── Supplied entries ──

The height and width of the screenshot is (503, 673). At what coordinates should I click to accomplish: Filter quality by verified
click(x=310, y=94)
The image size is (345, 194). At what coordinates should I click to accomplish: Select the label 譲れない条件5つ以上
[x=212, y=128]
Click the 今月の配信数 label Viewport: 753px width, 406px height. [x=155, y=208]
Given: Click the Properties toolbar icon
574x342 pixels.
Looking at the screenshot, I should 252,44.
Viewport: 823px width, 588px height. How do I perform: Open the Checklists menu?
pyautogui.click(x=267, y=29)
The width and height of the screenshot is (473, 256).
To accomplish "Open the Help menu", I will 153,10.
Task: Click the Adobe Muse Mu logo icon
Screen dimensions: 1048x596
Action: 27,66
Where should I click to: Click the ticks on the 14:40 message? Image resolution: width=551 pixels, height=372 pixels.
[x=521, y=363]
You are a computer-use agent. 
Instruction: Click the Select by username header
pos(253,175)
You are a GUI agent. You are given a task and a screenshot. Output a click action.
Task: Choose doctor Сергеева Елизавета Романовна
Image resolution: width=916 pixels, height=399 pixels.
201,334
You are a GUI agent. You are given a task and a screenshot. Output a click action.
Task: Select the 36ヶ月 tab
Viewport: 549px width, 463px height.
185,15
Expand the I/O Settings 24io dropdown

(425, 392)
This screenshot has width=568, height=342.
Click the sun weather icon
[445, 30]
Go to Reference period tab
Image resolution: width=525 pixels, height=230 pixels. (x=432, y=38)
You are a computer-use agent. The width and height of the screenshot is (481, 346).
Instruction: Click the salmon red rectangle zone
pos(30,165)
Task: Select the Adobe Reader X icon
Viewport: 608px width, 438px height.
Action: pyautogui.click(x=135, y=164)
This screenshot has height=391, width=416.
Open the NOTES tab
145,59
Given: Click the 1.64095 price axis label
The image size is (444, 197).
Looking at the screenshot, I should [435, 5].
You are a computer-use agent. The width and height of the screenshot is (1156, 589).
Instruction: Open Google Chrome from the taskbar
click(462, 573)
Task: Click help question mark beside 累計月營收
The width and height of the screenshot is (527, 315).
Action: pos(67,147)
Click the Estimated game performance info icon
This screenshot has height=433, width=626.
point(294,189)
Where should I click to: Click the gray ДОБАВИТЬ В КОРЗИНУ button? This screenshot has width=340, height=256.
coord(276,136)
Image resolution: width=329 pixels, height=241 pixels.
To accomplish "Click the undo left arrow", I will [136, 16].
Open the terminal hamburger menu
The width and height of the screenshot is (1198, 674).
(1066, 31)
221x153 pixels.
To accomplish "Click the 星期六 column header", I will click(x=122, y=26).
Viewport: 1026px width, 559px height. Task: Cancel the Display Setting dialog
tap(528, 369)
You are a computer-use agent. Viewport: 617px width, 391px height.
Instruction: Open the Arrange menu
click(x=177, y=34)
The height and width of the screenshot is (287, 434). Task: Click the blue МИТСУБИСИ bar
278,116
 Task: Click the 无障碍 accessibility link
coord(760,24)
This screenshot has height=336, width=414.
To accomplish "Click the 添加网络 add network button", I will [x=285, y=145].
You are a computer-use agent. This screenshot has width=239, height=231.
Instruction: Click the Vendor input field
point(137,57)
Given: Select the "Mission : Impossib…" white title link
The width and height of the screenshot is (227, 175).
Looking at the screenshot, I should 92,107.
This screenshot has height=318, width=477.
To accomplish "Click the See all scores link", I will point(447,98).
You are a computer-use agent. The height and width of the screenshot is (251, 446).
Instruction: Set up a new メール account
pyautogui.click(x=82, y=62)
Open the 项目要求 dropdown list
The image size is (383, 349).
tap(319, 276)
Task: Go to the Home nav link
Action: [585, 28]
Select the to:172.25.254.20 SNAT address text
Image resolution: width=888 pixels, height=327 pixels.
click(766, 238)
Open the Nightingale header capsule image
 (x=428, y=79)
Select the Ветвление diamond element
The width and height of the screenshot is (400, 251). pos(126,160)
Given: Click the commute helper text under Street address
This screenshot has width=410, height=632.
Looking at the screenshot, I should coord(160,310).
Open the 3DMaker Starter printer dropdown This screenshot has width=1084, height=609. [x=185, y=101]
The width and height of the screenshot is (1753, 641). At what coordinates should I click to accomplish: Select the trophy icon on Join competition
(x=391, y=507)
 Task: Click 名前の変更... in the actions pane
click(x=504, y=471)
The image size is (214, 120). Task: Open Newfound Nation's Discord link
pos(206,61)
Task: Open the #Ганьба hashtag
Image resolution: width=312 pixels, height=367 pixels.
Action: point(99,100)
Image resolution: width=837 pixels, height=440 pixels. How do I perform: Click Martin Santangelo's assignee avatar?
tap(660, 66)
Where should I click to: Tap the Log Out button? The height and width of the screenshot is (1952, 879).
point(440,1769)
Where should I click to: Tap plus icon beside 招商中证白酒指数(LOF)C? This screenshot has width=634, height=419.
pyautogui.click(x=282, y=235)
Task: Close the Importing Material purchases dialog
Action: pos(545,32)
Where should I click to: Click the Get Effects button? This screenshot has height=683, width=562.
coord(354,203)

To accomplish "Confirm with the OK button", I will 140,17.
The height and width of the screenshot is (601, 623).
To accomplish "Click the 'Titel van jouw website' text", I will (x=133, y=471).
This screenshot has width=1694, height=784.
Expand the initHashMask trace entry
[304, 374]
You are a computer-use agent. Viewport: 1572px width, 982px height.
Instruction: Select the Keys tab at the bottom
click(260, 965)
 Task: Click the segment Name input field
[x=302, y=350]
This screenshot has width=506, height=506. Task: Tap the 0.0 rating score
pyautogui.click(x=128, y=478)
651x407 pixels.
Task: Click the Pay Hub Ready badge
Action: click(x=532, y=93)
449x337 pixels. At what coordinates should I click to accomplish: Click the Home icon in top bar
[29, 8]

───

→ **Exercise instructions**
Read through the data above. Report each line that has the word "will".

→ **Answer box**
To accomplish "Open the Help menu", I will 153,10.
To accomplish "Click the undo left arrow", I will [136, 16].
To accomplish "Click the 星期六 column header", I will click(x=122, y=26).
To accomplish "Click the 添加网络 add network button", I will [x=285, y=145].
To accomplish "Click the See all scores link", I will point(447,98).
To accomplish "Confirm with the OK button", I will 140,17.
To accomplish "Click the 'Titel van jouw website' text", I will (x=133, y=471).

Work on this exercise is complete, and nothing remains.